Dollar Stronger As Euro Concerns Intensify
Euro continues to weaken as US markets reopen from holiday; consolidative price action Thursday is being replaced by a return to trend today, with dollar broadly stronger, EM and “risk” broadly lower. European equities are down, and futures market points to a down open for US equity markets.
GBP and dollar bloc are outperforming in the G10 space, with the euro and the Scandies underperforming. In the EM space, HUF, PLN, CZK, and ZAR are underperforming.
Break of 1.33 for EUR/USD sets up test of the October low around 1.3146, and we remain on track for our year-end target of 1.29. Markets remain spooked by lack of policy response from the euro zone. German officials continue to rule out any sort of euro bond or increase in EFSF, which are both seen as elements of the eventual solution.
Italy sold 183-day bills at a rate of 6.504%, the highest since August, 1997 and up from 3.535% at the last auction on October 26. Bid to cover was 1.47 vs. 1.57 last month. Italy 10-year yield now around 7.28%. Peripheral bond yields are all higher on the day.
Euro zone data remains weak. Italy September retail sales were weaker than expected, falling -1.6% y/y vs. +0.5% consensus and -0.3% in August. French consumer confidence slid to 79 in November from 82 in October, and was the lowest since 2009.
Japan Finance Minister Azumi was back on the tapes last night, complaining about the strong yen. He said Europe is “clouding” Japan’s markets, but also made some not-so-veiled intervention threats if he sees “speculative” activity. Dollar/yen remains above 77.
Singapore October IP was stronger than expected, rising 24.4% y/y vs. 8.1% consensus and a revised 11.3% in September. We view this as an unusually blip. With data continuing to soften in China, we think Asian trade and economic data will continue to soften in the coming months. However, we think SGD will stay true to form and outperform in the EM space ahead.

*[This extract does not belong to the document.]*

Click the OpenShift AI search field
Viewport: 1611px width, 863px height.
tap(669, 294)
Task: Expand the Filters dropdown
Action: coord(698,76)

EUR/HUF sharply higher and likely to test October high around 318 after Moody’s downgrade late yesterday to junk Ba1 from Baa3 previously. Negative outlook was kept, and so further downgrades are possible as the fundamentals deteriorate. The Hungarian government called it a "financial attack." Central bank may embark on an interest rate defense of the forint if weakness continues, as it did back in 2008. However, we do not think it will have much impact in the current environment.